**TASK STATEMENT**
With the entries below as the source, tally the lines that contain the string "screenshot" and give the number only.

**PROVIDED RECORDS**
Content starts
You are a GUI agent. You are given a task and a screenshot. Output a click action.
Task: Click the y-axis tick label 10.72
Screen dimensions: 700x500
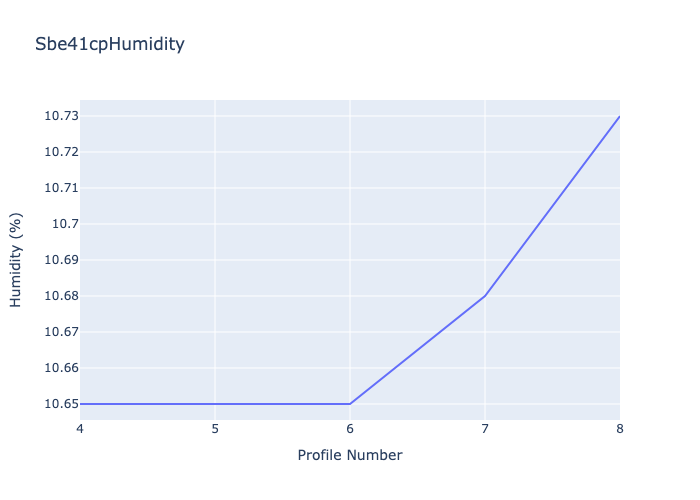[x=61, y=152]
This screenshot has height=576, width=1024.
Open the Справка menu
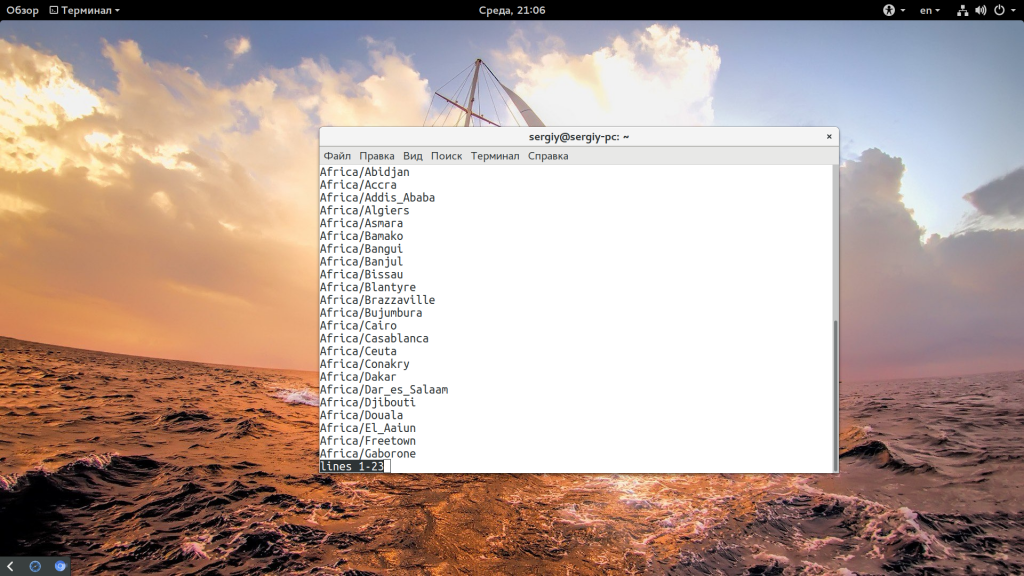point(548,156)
Content ends
Content starts
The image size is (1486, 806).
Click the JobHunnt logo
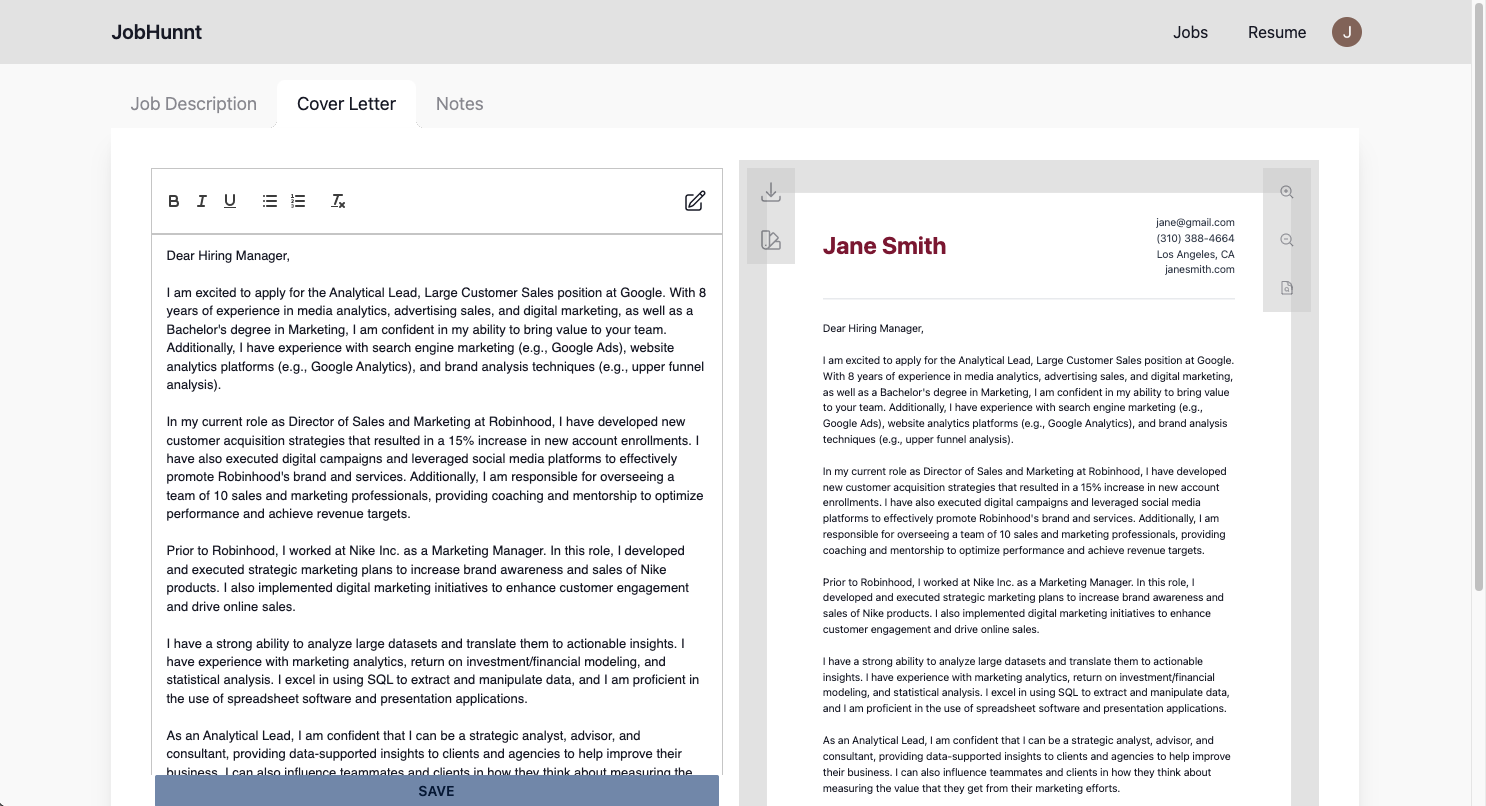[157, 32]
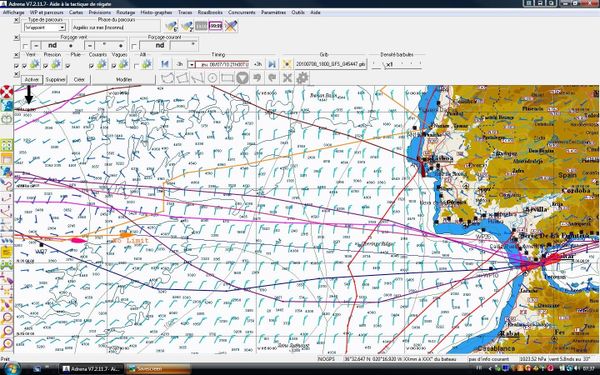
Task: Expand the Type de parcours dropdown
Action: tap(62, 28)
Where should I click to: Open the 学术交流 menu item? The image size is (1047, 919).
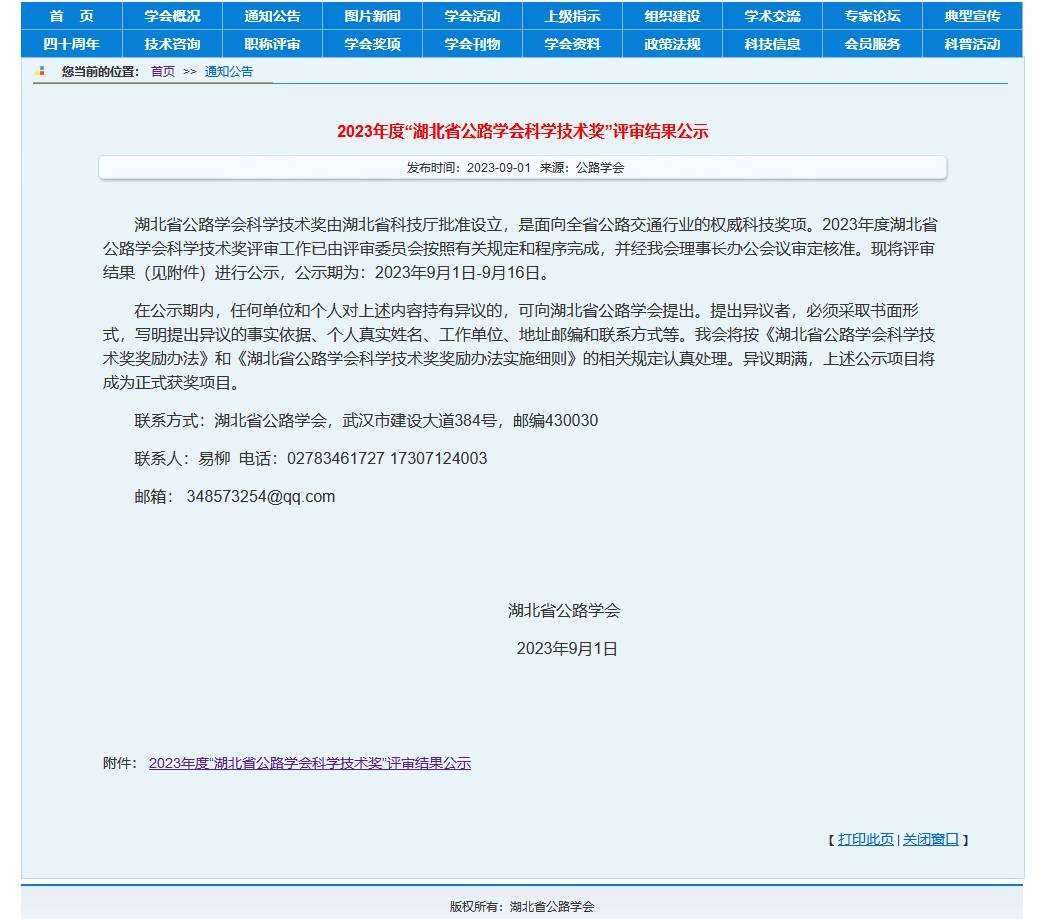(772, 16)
Content ends
Content starts
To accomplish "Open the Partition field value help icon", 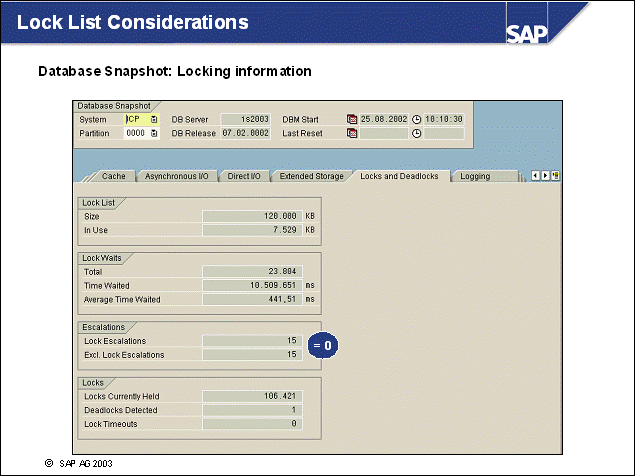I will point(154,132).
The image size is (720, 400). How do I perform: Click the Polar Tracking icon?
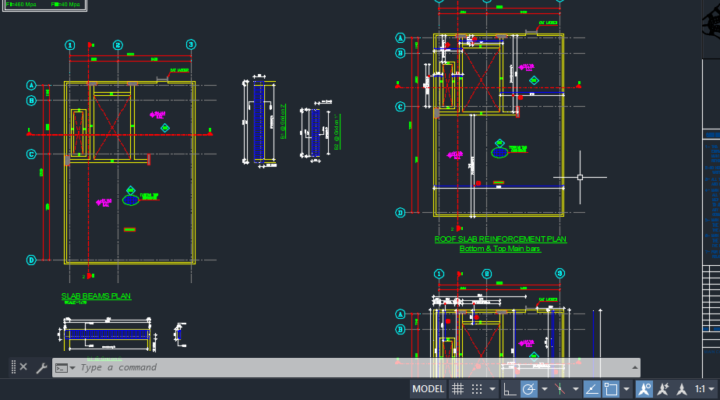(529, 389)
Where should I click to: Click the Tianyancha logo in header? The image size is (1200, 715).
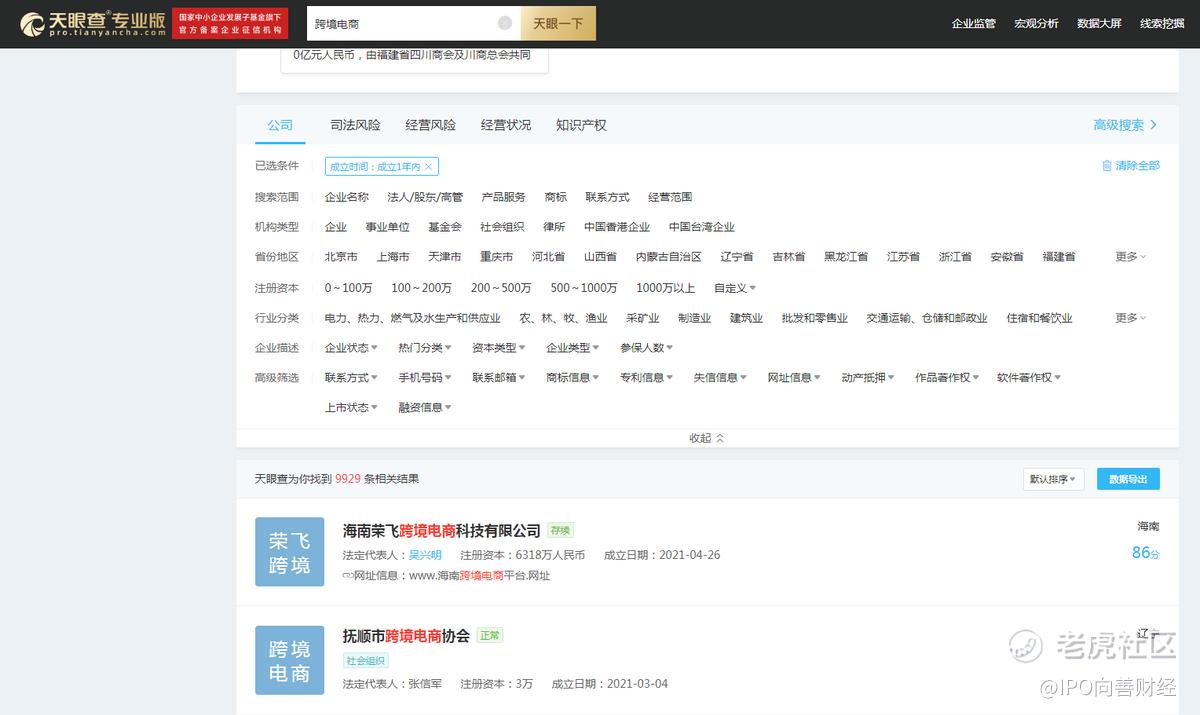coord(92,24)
Content ends
**RESPONSE**
2